### WHAT YOU ARE ASKED TO DO
Please start at the first line of the records beneath and quote each line exactly, ending with the line containing "Información de contacto (655, 2402)".

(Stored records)
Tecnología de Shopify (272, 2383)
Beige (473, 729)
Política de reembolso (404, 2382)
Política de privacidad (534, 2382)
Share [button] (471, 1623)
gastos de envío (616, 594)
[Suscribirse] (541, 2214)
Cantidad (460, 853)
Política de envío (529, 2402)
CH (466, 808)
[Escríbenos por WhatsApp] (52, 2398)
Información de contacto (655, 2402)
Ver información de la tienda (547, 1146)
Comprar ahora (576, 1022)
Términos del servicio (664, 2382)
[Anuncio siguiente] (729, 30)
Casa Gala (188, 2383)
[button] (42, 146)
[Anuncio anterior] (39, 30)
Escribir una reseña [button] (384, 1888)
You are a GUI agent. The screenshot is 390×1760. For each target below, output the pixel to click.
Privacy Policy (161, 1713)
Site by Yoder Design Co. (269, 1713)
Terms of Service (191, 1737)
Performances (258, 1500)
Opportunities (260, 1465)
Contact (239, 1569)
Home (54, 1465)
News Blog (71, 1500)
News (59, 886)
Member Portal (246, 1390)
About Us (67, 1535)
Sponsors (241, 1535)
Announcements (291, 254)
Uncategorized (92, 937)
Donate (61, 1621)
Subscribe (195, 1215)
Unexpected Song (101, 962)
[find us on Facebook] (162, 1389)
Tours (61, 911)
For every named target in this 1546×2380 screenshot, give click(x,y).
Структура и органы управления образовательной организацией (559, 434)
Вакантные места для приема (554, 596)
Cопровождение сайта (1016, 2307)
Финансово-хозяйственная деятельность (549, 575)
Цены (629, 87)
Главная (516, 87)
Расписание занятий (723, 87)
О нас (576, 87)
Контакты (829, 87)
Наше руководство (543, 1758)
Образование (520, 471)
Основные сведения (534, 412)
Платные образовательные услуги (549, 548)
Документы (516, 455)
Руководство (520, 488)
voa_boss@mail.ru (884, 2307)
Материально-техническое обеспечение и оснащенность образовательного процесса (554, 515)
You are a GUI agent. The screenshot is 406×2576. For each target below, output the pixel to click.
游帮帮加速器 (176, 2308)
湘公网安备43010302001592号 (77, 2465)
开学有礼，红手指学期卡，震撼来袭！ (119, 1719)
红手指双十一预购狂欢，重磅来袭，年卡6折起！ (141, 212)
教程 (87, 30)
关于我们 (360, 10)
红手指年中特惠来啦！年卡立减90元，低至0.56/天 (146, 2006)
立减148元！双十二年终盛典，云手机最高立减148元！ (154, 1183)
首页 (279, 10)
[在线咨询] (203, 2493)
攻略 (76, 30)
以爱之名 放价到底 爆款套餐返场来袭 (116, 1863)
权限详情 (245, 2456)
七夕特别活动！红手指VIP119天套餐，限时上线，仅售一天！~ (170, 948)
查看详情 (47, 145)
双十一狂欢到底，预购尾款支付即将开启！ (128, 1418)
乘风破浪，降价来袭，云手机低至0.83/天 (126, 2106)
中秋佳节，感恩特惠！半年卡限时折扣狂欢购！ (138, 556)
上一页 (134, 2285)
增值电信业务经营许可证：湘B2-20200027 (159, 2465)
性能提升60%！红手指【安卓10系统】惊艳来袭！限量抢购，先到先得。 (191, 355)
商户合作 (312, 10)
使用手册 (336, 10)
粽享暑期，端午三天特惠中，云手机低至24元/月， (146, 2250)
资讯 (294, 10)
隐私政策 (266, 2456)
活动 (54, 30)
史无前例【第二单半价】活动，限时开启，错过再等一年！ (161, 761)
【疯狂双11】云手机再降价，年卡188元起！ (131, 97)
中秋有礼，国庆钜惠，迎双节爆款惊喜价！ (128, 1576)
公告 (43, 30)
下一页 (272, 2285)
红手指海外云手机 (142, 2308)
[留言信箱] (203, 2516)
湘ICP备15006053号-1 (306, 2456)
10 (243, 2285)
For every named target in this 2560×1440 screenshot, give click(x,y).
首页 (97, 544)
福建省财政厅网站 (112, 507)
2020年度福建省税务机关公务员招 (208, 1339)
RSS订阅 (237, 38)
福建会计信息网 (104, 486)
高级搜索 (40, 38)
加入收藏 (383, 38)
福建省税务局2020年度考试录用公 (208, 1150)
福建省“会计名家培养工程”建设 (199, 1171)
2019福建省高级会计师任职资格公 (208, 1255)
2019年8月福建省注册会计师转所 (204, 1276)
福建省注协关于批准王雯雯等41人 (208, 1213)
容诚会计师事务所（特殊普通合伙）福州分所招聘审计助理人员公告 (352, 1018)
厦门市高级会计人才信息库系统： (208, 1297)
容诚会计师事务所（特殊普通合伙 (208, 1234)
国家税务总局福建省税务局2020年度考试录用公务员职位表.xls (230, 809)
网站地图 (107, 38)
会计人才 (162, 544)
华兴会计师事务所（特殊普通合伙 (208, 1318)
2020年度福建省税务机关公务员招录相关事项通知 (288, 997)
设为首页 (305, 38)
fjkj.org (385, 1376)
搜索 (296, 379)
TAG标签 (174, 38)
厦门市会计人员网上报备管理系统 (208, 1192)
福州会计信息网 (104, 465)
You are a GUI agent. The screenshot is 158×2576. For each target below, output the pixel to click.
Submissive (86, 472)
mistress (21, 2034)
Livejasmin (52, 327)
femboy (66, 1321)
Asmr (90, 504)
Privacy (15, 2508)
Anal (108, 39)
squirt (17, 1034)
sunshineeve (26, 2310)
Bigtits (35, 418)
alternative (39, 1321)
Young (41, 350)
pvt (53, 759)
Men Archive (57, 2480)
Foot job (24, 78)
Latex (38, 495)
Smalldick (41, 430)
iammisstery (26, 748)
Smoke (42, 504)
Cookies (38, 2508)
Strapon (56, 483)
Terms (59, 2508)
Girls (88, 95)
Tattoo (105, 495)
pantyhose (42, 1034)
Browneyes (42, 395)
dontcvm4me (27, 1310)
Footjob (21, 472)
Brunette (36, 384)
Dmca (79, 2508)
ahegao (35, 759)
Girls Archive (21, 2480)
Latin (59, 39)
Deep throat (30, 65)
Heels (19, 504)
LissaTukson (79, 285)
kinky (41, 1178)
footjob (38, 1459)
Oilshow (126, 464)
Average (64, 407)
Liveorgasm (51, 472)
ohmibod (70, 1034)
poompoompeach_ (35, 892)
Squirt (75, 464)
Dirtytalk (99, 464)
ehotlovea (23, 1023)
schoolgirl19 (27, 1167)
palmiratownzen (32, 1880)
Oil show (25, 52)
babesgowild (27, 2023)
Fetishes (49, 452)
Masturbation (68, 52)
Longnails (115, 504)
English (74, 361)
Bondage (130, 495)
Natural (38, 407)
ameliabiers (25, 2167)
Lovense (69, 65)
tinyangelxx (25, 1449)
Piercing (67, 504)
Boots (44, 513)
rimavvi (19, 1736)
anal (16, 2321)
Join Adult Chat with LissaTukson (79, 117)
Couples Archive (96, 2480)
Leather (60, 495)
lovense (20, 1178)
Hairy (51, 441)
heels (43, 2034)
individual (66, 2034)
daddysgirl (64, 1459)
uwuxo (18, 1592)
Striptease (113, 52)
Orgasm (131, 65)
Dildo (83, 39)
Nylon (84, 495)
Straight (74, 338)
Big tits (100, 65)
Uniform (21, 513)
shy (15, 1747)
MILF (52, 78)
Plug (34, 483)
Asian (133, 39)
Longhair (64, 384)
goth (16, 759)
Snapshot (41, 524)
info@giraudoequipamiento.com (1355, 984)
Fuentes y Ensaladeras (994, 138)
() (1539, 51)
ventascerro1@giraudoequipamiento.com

### RESULT OF THIS EXERCISE
Tecnología de Shopify (272, 2383)
Beige (473, 729)
Política de reembolso (404, 2382)
Política de privacidad (534, 2382)
Share [button] (471, 1623)
gastos de envío (616, 594)
[Suscribirse] (541, 2214)
Cantidad (460, 853)
Política de envío (529, 2402)
CH (466, 808)
[Escríbenos por WhatsApp] (52, 2398)
Información de contacto (655, 2402)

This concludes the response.